Segment Start: Records to use

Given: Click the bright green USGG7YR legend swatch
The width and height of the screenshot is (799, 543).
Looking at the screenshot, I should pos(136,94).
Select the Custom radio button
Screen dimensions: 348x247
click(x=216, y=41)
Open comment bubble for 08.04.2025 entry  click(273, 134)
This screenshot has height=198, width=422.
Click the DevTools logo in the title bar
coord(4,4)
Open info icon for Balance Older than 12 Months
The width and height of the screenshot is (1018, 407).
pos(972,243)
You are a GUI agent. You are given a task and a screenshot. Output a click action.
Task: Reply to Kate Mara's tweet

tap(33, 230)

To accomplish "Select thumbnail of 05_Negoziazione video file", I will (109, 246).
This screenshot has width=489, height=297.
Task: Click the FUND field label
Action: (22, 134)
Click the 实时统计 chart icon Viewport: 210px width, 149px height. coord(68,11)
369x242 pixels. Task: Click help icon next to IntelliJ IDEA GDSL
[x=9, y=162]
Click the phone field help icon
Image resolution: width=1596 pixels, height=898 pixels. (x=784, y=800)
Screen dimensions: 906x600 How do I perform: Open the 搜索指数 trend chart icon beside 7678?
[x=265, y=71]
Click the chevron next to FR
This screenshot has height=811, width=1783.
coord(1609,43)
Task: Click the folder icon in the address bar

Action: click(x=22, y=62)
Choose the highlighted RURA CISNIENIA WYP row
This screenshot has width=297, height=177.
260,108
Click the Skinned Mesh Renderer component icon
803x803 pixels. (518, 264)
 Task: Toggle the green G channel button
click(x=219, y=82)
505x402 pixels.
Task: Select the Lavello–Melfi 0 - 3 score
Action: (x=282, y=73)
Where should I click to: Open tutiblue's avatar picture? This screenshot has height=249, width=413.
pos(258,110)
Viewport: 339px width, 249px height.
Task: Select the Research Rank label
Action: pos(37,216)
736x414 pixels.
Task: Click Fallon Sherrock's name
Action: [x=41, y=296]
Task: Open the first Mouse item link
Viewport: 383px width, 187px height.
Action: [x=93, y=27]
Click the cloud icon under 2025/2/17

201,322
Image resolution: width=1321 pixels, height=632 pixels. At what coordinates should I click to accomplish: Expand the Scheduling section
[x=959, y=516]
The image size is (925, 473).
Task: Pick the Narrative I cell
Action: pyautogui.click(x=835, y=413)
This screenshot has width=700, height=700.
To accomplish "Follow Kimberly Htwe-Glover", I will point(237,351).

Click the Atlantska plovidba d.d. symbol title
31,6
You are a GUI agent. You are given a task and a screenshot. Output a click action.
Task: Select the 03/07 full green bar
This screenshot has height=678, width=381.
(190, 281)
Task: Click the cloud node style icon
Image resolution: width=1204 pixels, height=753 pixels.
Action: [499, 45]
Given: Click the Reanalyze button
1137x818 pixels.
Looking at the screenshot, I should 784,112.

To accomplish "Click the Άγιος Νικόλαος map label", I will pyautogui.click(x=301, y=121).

Segment End: Records to use

** Your goal **
Set every record down again exactly as written.

** Solution below **
Given: Click the bright green USGG7YR legend swatch
The width and height of the screenshot is (799, 543).
Looking at the screenshot, I should pos(136,94).
Select the Custom radio button
Screen dimensions: 348x247
click(x=216, y=41)
Open comment bubble for 08.04.2025 entry  click(273, 134)
This screenshot has height=198, width=422.
Click the DevTools logo in the title bar
coord(4,4)
Open info icon for Balance Older than 12 Months
The width and height of the screenshot is (1018, 407).
pos(972,243)
You are a GUI agent. You are given a task and a screenshot. Output a click action.
Task: Reply to Kate Mara's tweet

tap(33, 230)

To accomplish "Select thumbnail of 05_Negoziazione video file", I will (109, 246).
This screenshot has width=489, height=297.
Task: Click the FUND field label
Action: (22, 134)
Click the 实时统计 chart icon Viewport: 210px width, 149px height. coord(68,11)
369x242 pixels. Task: Click help icon next to IntelliJ IDEA GDSL
[x=9, y=162]
Click the phone field help icon
Image resolution: width=1596 pixels, height=898 pixels. (x=784, y=800)
Screen dimensions: 906x600 How do I perform: Open the 搜索指数 trend chart icon beside 7678?
[x=265, y=71]
Click the chevron next to FR
This screenshot has height=811, width=1783.
coord(1609,43)
Task: Click the folder icon in the address bar

Action: click(x=22, y=62)
Choose the highlighted RURA CISNIENIA WYP row
This screenshot has width=297, height=177.
260,108
Click the Skinned Mesh Renderer component icon
803x803 pixels. (518, 264)
 Task: Toggle the green G channel button
click(x=219, y=82)
505x402 pixels.
Task: Select the Lavello–Melfi 0 - 3 score
Action: (x=282, y=73)
Where should I click to: Open tutiblue's avatar picture? This screenshot has height=249, width=413.
pos(258,110)
Viewport: 339px width, 249px height.
Task: Select the Research Rank label
Action: pos(37,216)
736x414 pixels.
Task: Click Fallon Sherrock's name
Action: [x=41, y=296]
Task: Open the first Mouse item link
Viewport: 383px width, 187px height.
Action: [x=93, y=27]
Click the cloud icon under 2025/2/17

201,322
Image resolution: width=1321 pixels, height=632 pixels. At what coordinates should I click to accomplish: Expand the Scheduling section
[x=959, y=516]
The image size is (925, 473).
Task: Pick the Narrative I cell
Action: pyautogui.click(x=835, y=413)
This screenshot has width=700, height=700.
To accomplish "Follow Kimberly Htwe-Glover", I will point(237,351).

Click the Atlantska plovidba d.d. symbol title
31,6
You are a GUI agent. You are given a task and a screenshot. Output a click action.
Task: Select the 03/07 full green bar
This screenshot has height=678, width=381.
(190, 281)
Task: Click the cloud node style icon
Image resolution: width=1204 pixels, height=753 pixels.
Action: [499, 45]
Given: Click the Reanalyze button
1137x818 pixels.
Looking at the screenshot, I should 784,112.

To accomplish "Click the Άγιος Νικόλαος map label", I will pyautogui.click(x=301, y=121).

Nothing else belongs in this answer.